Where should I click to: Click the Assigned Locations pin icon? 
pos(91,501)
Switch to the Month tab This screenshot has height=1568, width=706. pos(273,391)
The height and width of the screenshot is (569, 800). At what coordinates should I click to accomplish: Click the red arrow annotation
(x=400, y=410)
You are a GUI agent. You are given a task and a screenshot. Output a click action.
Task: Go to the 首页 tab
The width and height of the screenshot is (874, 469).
---
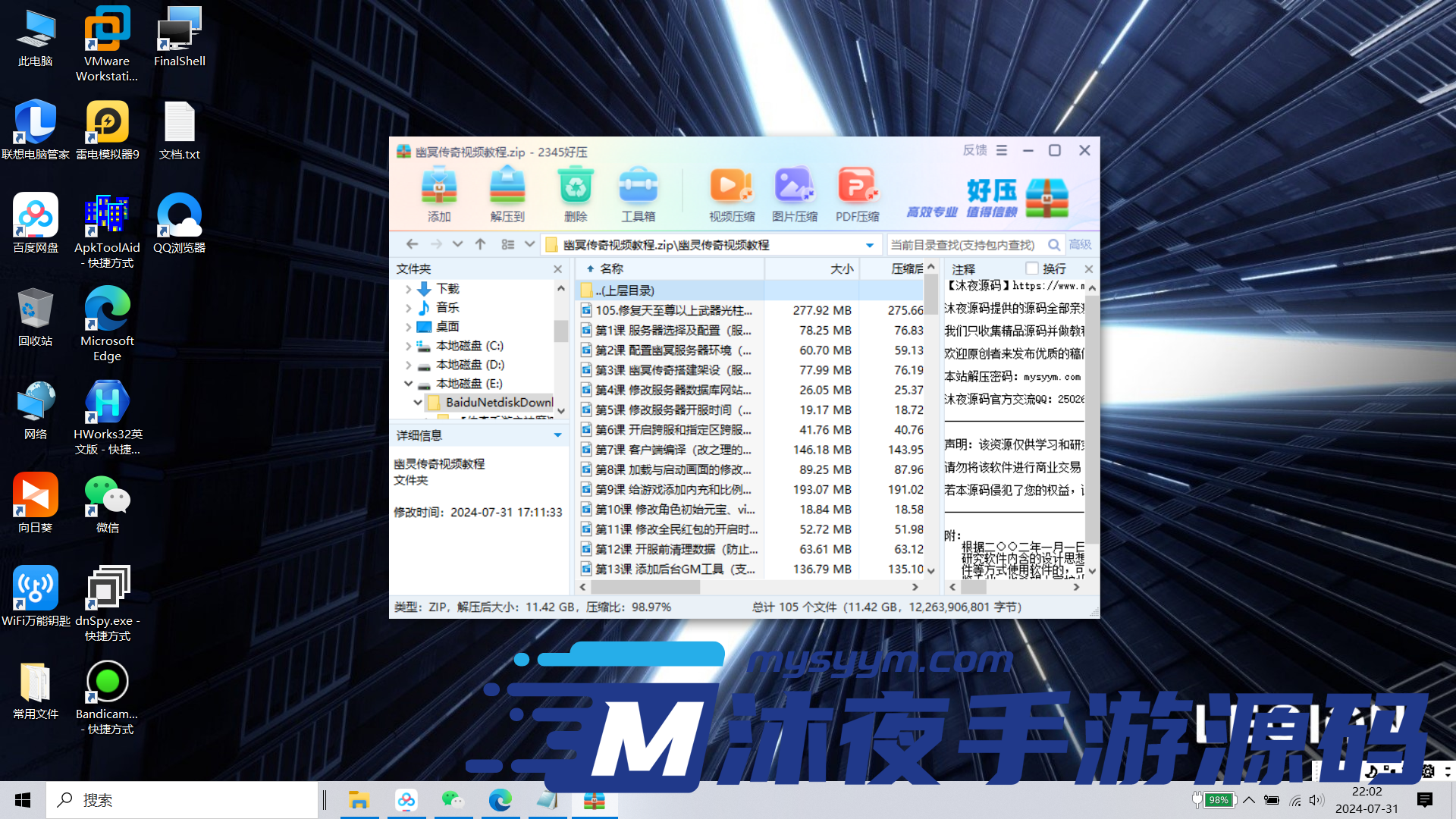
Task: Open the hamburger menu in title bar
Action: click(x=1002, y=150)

* **Objective**: Copy word for word the lines of material starting at the line containing "Where should I" and ending at the line containing "(x=400, y=410)", including both of those lines.

* **Answer for the task**:
Where should I click to: Click the Assigned Locations pin icon? 
pos(91,501)
Switch to the Month tab This screenshot has height=1568, width=706. pos(273,391)
The height and width of the screenshot is (569, 800). At what coordinates should I click to accomplish: Click the red arrow annotation
(x=400, y=410)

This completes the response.